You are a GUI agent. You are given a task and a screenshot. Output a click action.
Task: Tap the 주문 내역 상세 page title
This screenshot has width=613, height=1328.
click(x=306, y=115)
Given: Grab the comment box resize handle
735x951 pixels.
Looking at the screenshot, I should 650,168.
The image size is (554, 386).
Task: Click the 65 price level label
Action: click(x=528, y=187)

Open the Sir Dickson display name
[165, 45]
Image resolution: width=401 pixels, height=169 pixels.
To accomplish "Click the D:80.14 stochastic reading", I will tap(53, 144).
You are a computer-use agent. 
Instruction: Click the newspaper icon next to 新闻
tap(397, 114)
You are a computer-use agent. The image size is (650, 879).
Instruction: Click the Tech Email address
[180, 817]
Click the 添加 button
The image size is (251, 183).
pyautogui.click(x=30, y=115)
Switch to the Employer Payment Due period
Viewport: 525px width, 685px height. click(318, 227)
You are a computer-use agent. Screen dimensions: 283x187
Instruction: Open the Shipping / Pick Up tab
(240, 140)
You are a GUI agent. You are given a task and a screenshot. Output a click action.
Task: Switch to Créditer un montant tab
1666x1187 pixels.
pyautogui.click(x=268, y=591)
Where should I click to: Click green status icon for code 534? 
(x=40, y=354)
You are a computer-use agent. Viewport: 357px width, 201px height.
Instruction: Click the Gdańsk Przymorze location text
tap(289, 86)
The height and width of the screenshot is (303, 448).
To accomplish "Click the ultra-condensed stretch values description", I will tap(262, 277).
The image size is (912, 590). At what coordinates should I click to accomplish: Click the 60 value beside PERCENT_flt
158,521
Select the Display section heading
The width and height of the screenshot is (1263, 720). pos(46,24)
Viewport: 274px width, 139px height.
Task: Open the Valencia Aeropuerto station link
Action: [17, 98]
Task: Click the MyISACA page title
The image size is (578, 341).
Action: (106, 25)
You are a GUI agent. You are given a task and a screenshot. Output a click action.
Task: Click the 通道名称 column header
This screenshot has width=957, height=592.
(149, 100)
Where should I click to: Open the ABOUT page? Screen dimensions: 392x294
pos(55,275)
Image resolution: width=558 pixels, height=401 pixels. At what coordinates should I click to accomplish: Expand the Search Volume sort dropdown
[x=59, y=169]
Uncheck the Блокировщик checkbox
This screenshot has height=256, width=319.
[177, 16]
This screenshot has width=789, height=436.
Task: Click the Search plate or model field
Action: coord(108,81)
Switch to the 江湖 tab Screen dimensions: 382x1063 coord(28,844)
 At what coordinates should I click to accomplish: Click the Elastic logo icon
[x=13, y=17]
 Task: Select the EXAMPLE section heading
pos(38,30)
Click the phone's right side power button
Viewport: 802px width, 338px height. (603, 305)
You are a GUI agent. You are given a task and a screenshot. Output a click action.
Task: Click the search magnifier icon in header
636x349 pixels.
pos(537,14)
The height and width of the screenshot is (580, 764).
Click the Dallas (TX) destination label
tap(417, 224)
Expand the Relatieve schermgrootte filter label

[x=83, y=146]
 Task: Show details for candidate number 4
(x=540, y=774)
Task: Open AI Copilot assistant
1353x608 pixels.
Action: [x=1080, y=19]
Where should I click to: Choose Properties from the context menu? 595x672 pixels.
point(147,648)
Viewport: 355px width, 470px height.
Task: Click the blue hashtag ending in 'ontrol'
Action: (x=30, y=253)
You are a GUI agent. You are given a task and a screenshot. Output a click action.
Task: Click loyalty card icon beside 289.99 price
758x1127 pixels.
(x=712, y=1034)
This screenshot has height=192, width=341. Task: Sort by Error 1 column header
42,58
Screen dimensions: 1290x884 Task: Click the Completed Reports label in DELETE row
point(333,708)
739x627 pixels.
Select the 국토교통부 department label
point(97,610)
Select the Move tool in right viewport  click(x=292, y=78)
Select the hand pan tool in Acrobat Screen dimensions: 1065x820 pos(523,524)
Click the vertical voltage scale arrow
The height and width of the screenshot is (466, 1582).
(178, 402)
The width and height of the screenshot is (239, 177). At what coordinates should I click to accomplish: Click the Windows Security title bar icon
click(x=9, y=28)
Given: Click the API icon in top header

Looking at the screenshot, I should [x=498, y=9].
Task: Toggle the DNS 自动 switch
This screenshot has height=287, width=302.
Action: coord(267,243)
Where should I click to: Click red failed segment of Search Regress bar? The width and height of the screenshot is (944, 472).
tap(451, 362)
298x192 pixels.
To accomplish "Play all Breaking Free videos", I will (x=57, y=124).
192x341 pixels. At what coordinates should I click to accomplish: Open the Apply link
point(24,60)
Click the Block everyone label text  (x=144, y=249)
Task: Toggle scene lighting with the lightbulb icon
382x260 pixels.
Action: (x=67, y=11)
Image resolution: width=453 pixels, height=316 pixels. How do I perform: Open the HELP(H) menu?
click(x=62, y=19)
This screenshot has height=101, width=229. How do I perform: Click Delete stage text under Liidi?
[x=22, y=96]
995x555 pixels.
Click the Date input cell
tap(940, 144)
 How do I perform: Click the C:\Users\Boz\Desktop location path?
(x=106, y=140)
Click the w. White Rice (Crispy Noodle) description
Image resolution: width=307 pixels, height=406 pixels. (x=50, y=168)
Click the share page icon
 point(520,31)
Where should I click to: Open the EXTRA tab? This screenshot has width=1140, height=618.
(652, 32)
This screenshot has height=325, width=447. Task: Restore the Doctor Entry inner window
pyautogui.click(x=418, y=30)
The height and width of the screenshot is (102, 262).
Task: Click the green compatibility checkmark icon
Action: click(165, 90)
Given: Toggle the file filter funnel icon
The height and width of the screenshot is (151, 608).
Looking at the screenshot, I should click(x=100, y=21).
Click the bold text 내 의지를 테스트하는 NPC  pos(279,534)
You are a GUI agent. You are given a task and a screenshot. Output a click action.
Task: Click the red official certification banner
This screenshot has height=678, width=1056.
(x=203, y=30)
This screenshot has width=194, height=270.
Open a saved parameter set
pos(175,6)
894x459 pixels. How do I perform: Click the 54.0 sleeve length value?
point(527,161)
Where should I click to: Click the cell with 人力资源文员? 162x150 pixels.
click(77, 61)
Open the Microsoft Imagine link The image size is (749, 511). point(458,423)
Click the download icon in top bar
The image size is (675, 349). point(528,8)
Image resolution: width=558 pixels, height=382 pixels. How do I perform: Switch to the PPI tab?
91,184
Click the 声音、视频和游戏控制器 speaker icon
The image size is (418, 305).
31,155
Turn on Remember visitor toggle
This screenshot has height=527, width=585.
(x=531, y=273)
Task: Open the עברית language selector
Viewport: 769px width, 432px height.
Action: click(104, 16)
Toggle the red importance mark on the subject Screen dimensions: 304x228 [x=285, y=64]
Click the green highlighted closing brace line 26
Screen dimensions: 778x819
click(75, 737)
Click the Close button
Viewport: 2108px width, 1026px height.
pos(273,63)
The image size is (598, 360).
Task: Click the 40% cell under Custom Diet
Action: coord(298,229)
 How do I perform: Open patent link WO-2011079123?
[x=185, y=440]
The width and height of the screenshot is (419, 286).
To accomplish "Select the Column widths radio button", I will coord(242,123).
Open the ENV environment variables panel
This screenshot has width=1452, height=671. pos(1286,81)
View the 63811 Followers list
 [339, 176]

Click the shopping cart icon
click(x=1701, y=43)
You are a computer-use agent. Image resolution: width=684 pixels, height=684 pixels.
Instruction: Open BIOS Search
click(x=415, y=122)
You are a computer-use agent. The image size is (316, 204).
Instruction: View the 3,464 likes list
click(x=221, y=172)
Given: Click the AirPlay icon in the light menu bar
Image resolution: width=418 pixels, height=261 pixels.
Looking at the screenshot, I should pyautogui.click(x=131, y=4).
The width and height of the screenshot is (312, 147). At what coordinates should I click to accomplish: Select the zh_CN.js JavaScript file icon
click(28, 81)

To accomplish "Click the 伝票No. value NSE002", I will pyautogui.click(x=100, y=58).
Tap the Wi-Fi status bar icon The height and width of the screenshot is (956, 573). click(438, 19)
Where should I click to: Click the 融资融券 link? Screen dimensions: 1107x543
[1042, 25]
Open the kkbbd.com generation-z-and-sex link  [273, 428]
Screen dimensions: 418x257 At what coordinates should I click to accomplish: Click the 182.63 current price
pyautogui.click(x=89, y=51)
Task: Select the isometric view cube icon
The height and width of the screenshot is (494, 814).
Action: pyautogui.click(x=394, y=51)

> _WHAT THE TASK REQUIRES_
Give back one number only: the count of lines in the entries that hold the string "tool".

> _EXPECTED ANSWER_
2